2009年4月08日,北京生命科学研究所张宏实验室在Autophagy杂志上在线发表题为“Selective autophagic degradation of maternally-derived germline P granule components in somatic cells in C. elegans ”的文章。
该文章指出在早期胚胎分裂过程中,残留在体细胞胞质中的有聚集倾向的P颗粒成分PGL-1和PGL-3通过自体吞噬作用被清除掉。包括VPS-34/BEC-1复合体在内的自体吞噬相关蛋白失去功能后会导致体细胞中PGL-1和PGL-3聚集形成PGL颗粒。这种PGL颗粒的形成是由SEPA-1介导的。这种自体吞噬介导的选择性降解蛋白聚合体在线虫发育过程中有重要的生理作用。

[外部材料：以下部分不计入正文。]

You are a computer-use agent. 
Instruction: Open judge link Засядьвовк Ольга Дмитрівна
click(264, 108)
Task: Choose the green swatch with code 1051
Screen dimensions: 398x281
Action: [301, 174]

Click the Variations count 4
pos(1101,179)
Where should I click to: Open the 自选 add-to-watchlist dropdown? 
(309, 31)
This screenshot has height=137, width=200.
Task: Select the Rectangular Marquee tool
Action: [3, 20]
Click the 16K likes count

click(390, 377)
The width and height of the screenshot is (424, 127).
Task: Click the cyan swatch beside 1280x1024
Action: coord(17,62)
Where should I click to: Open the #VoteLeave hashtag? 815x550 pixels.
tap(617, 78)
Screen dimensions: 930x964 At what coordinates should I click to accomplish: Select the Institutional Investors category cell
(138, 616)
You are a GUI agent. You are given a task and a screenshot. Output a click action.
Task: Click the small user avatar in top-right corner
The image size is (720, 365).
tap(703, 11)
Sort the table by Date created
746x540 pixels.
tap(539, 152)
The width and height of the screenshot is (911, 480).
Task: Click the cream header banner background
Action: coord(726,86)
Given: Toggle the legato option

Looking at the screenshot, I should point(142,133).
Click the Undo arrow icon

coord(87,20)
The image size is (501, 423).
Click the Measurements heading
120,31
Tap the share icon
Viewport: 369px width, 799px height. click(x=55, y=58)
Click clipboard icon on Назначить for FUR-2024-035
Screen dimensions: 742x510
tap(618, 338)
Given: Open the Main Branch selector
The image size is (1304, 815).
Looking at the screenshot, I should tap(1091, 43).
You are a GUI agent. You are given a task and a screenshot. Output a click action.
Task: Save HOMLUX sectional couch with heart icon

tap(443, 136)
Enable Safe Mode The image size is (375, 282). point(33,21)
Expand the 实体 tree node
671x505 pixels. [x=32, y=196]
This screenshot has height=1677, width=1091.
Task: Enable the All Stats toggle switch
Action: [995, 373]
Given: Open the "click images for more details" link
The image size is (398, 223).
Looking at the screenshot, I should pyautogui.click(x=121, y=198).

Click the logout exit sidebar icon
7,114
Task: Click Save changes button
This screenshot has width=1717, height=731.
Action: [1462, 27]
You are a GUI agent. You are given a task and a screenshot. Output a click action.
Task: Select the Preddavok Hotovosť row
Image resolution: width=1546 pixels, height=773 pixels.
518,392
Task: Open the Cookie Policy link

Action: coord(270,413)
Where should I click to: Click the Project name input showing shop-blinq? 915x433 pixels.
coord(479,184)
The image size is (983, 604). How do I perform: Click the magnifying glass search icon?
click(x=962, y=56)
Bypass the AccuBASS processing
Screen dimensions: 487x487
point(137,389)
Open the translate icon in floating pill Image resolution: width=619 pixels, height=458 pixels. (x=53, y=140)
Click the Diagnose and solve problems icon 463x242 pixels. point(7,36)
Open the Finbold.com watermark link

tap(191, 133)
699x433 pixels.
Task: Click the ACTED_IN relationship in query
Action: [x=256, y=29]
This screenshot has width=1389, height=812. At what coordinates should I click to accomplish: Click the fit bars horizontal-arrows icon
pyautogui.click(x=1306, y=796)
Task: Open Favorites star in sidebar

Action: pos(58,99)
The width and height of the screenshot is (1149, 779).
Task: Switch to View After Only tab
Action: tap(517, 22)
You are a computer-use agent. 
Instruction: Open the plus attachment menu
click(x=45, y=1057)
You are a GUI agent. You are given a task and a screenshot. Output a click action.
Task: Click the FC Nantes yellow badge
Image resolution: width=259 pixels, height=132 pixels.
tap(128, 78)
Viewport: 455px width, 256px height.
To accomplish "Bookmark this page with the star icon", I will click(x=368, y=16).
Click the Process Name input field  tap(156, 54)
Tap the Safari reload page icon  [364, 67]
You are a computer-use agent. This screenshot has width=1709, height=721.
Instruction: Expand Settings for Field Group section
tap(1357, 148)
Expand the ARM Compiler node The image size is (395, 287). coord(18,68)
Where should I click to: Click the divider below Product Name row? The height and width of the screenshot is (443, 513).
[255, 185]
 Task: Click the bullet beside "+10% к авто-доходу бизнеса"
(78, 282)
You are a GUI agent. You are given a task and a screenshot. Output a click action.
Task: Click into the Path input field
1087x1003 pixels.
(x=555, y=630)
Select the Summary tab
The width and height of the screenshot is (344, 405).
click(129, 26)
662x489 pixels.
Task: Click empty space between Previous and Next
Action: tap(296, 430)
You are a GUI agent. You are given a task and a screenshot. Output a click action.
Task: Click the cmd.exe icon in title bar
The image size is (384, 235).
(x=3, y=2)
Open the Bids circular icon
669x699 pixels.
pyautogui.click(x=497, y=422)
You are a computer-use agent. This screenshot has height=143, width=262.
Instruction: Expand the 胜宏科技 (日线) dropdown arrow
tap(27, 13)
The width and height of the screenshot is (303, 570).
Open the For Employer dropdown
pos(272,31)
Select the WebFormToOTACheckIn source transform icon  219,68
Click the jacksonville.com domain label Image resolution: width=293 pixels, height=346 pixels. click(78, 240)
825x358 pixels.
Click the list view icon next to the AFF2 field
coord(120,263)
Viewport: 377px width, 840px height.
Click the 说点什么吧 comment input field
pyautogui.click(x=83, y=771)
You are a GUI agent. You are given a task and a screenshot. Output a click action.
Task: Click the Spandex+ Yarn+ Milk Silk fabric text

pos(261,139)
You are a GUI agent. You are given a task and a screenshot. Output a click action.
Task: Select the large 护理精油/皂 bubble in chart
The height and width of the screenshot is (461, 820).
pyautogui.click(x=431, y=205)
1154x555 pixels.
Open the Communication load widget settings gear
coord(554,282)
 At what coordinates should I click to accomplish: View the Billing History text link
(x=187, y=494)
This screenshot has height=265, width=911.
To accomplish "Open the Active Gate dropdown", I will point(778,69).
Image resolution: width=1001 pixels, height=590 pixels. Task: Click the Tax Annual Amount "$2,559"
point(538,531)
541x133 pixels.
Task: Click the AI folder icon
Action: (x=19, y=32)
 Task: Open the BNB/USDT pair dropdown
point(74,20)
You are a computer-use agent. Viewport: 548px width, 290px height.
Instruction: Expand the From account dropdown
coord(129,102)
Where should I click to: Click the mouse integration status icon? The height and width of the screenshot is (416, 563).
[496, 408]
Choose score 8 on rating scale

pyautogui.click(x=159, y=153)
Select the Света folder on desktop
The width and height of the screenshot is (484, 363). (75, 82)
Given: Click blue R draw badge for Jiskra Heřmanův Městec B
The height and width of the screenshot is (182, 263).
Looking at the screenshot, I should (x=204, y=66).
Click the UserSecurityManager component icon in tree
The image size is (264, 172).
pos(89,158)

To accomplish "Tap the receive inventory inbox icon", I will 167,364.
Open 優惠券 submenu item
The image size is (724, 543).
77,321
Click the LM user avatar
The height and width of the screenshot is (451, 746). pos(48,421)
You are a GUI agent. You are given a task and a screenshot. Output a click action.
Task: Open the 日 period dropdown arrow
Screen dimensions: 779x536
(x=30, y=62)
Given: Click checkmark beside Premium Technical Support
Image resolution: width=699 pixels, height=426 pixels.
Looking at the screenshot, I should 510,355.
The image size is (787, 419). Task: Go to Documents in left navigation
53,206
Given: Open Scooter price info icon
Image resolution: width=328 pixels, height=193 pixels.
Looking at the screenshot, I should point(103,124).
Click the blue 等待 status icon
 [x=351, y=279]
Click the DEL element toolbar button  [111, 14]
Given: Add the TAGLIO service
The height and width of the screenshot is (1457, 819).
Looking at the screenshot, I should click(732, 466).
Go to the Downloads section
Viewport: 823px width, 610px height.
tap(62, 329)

赵玉为该文章的第一作者,论文的其他作者还有本所的田娥。张宏博士为本文的通讯作者。该项研究由科技部863项目资助,在北京生命科学研究所完成。(生物谷Bioon.com)
生物谷推荐原始出处:
Autophagy Volume 5, Issue 5 July 1, 2008
Selective autophagic degradation of maternally-loaded germline P granule components in somatic cells during C. elegans embryogenesis
Yu Zhao, E Tian and Hong Zhang
National Institute of Biological Sciences; Beijing, China
Germline P granules are specialized protein/RNA aggregates that are found exclusively in germ cells in C. elegans. During the early embryonic divisions that generate germ blastomeres, aggregate-prone P granule components PGL-1 and PGL-3 that remain in the cytoplasm destined for somatic daughters are selectively removed by autophagy. Loss-of-function of components of the autophagy pathway, including the VPS-34/BEC-1 complex, causes accumulation of PGL-1 and PGL-3 into aggregates in somatic cells (termed PGL granules). Formation of PGL granules depends on SEPA-1, which is an integral component of these granules. SEPA-1 is preferentially degraded by autophagy and is also required for the autophagic degradation of PGL-1 and PGL-3. SEPA-1 functions as a bridging molecule in mediating degradation of P granule components by directly interacting with PGL-3 and also with the autophagy protein LGG-1/Atg8. The defect in embryonic development in autophagy mutants is suppressed by mutation of sepa-1, suggesting that autophagic degradation of PGL granule components may provide nutrients for embryogenesis and/or also prevent the formation of aggregates that could be toxic for animal development. Our study reveals a specific physiological function of selective autophagic degradation during C. elegans development.